[DATA FOR PROCESSING — start]

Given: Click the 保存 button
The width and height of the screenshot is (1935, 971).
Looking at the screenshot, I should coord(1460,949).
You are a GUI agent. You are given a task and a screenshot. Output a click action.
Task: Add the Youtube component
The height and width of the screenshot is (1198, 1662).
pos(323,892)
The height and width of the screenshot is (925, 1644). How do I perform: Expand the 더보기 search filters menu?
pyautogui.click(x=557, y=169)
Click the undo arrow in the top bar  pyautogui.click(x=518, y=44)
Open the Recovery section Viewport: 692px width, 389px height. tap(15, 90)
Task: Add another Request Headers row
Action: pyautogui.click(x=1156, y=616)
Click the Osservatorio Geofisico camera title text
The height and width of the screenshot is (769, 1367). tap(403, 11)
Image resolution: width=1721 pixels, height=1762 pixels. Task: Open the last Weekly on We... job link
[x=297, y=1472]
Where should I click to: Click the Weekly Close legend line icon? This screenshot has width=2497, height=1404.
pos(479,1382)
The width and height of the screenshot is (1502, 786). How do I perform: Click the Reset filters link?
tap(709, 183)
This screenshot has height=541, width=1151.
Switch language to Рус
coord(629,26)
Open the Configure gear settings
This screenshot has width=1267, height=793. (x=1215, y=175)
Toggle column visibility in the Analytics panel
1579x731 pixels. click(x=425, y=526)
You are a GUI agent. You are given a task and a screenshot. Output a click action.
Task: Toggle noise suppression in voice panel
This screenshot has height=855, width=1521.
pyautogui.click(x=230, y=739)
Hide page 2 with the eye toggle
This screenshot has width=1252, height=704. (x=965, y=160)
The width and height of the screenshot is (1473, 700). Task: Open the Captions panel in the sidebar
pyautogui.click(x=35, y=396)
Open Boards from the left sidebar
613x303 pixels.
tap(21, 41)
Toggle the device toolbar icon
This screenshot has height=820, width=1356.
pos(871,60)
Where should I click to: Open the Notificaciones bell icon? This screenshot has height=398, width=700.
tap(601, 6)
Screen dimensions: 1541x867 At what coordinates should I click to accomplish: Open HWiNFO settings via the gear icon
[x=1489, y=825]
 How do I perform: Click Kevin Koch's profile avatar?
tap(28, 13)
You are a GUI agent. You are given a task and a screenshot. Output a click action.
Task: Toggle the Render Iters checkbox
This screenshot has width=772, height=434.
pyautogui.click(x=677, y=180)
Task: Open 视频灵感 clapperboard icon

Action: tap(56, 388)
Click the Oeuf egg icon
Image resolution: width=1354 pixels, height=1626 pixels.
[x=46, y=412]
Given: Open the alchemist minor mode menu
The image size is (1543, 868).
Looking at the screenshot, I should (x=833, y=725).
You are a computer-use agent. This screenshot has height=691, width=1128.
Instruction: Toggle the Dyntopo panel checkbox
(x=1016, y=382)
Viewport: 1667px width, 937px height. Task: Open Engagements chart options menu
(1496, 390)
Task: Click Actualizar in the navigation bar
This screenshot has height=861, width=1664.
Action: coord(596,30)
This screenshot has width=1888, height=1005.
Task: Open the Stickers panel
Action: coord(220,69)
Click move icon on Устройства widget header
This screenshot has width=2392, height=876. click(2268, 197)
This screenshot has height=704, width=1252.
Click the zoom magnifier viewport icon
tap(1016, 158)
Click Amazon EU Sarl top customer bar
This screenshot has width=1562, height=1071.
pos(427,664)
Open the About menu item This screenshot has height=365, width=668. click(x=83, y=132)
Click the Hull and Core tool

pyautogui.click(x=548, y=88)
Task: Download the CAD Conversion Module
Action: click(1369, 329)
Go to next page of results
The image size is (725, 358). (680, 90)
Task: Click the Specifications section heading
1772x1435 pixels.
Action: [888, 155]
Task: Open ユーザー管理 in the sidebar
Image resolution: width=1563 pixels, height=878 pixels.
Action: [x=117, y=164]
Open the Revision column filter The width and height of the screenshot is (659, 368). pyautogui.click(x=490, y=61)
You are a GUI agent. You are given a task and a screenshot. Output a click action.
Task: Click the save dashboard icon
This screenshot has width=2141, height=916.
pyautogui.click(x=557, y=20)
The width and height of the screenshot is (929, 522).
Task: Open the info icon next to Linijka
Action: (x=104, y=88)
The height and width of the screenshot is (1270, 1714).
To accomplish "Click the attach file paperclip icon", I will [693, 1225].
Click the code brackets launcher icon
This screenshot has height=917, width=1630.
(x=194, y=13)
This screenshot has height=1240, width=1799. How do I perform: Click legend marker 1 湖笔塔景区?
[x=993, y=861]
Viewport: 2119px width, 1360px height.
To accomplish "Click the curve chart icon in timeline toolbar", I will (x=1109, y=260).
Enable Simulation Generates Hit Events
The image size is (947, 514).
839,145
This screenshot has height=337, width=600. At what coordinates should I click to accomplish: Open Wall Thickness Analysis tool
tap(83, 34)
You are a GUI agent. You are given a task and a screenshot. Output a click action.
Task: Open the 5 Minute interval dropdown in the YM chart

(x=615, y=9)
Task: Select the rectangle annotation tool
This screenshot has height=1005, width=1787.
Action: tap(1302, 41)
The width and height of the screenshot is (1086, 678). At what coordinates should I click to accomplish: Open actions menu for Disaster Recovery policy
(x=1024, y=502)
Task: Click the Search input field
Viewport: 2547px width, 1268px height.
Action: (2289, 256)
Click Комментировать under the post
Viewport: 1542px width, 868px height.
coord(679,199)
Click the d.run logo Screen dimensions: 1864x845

[DATA FOR PROCESSING — finish]

▸ **EXERCISE BRIEF**
Once you have read the records, repeat them all exactly.

▸ **ANSWER TO THIS EXERCISE**
Given: Click the 保存 button
The width and height of the screenshot is (1935, 971).
Looking at the screenshot, I should coord(1460,949).
You are a GUI agent. You are given a task and a screenshot. Output a click action.
Task: Add the Youtube component
The height and width of the screenshot is (1198, 1662).
pos(323,892)
The height and width of the screenshot is (925, 1644). How do I perform: Expand the 더보기 search filters menu?
pyautogui.click(x=557, y=169)
Click the undo arrow in the top bar  pyautogui.click(x=518, y=44)
Open the Recovery section Viewport: 692px width, 389px height. tap(15, 90)
Task: Add another Request Headers row
Action: pyautogui.click(x=1156, y=616)
Click the Osservatorio Geofisico camera title text
The height and width of the screenshot is (769, 1367). tap(403, 11)
Image resolution: width=1721 pixels, height=1762 pixels. Task: Open the last Weekly on We... job link
[x=297, y=1472]
Where should I click to: Click the Weekly Close legend line icon? This screenshot has width=2497, height=1404.
pos(479,1382)
The width and height of the screenshot is (1502, 786). How do I perform: Click the Reset filters link?
tap(709, 183)
This screenshot has height=541, width=1151.
Switch language to Рус
coord(629,26)
Open the Configure gear settings
This screenshot has width=1267, height=793. (x=1215, y=175)
Toggle column visibility in the Analytics panel
1579x731 pixels. click(x=425, y=526)
You are a GUI agent. You are given a task and a screenshot. Output a click action.
Task: Toggle noise suppression in voice panel
This screenshot has height=855, width=1521.
pyautogui.click(x=230, y=739)
Hide page 2 with the eye toggle
This screenshot has width=1252, height=704. (x=965, y=160)
The width and height of the screenshot is (1473, 700). Task: Open the Captions panel in the sidebar
pyautogui.click(x=35, y=396)
Open Boards from the left sidebar
613x303 pixels.
tap(21, 41)
Toggle the device toolbar icon
This screenshot has height=820, width=1356.
pos(871,60)
Where should I click to: Open the Notificaciones bell icon? This screenshot has height=398, width=700.
tap(601, 6)
Screen dimensions: 1541x867 At what coordinates should I click to accomplish: Open HWiNFO settings via the gear icon
[x=1489, y=825]
 How do I perform: Click Kevin Koch's profile avatar?
tap(28, 13)
You are a GUI agent. You are given a task and a screenshot. Output a click action.
Task: Toggle the Render Iters checkbox
This screenshot has width=772, height=434.
pyautogui.click(x=677, y=180)
Task: Open 视频灵感 clapperboard icon

Action: tap(56, 388)
Click the Oeuf egg icon
Image resolution: width=1354 pixels, height=1626 pixels.
[x=46, y=412]
Given: Open the alchemist minor mode menu
The image size is (1543, 868).
Looking at the screenshot, I should (x=833, y=725).
You are a computer-use agent. This screenshot has height=691, width=1128.
Instruction: Toggle the Dyntopo panel checkbox
(x=1016, y=382)
Viewport: 1667px width, 937px height. Task: Open Engagements chart options menu
(1496, 390)
Task: Click Actualizar in the navigation bar
This screenshot has height=861, width=1664.
Action: coord(596,30)
This screenshot has width=1888, height=1005.
Task: Open the Stickers panel
Action: coord(220,69)
Click move icon on Устройства widget header
This screenshot has width=2392, height=876. click(2268, 197)
This screenshot has height=704, width=1252.
Click the zoom magnifier viewport icon
tap(1016, 158)
Click Amazon EU Sarl top customer bar
This screenshot has width=1562, height=1071.
pos(427,664)
Open the About menu item This screenshot has height=365, width=668. click(x=83, y=132)
Click the Hull and Core tool

pyautogui.click(x=548, y=88)
Task: Download the CAD Conversion Module
Action: click(1369, 329)
Go to next page of results
The image size is (725, 358). (680, 90)
Task: Click the Specifications section heading
1772x1435 pixels.
Action: [888, 155]
Task: Open ユーザー管理 in the sidebar
Image resolution: width=1563 pixels, height=878 pixels.
Action: [x=117, y=164]
Open the Revision column filter The width and height of the screenshot is (659, 368). pyautogui.click(x=490, y=61)
You are a GUI agent. You are given a task and a screenshot. Output a click action.
Task: Click the save dashboard icon
This screenshot has width=2141, height=916.
pyautogui.click(x=557, y=20)
The width and height of the screenshot is (929, 522).
Task: Open the info icon next to Linijka
Action: (x=104, y=88)
The height and width of the screenshot is (1270, 1714).
To accomplish "Click the attach file paperclip icon", I will [693, 1225].
Click the code brackets launcher icon
This screenshot has height=917, width=1630.
(x=194, y=13)
This screenshot has height=1240, width=1799. How do I perform: Click legend marker 1 湖笔塔景区?
[x=993, y=861]
Viewport: 2119px width, 1360px height.
To accomplish "Click the curve chart icon in timeline toolbar", I will (x=1109, y=260).
Enable Simulation Generates Hit Events
The image size is (947, 514).
839,145
This screenshot has height=337, width=600. At what coordinates should I click to accomplish: Open Wall Thickness Analysis tool
tap(83, 34)
You are a GUI agent. You are given a task and a screenshot. Output a click action.
Task: Open the 5 Minute interval dropdown in the YM chart

(x=615, y=9)
Task: Select the rectangle annotation tool
This screenshot has height=1005, width=1787.
Action: tap(1302, 41)
The width and height of the screenshot is (1086, 678). At what coordinates should I click to accomplish: Open actions menu for Disaster Recovery policy
(x=1024, y=502)
Task: Click the Search input field
Viewport: 2547px width, 1268px height.
Action: (2289, 256)
Click Комментировать under the post
Viewport: 1542px width, 868px height.
coord(679,199)
Click the d.run logo Screen dimensions: 1864x845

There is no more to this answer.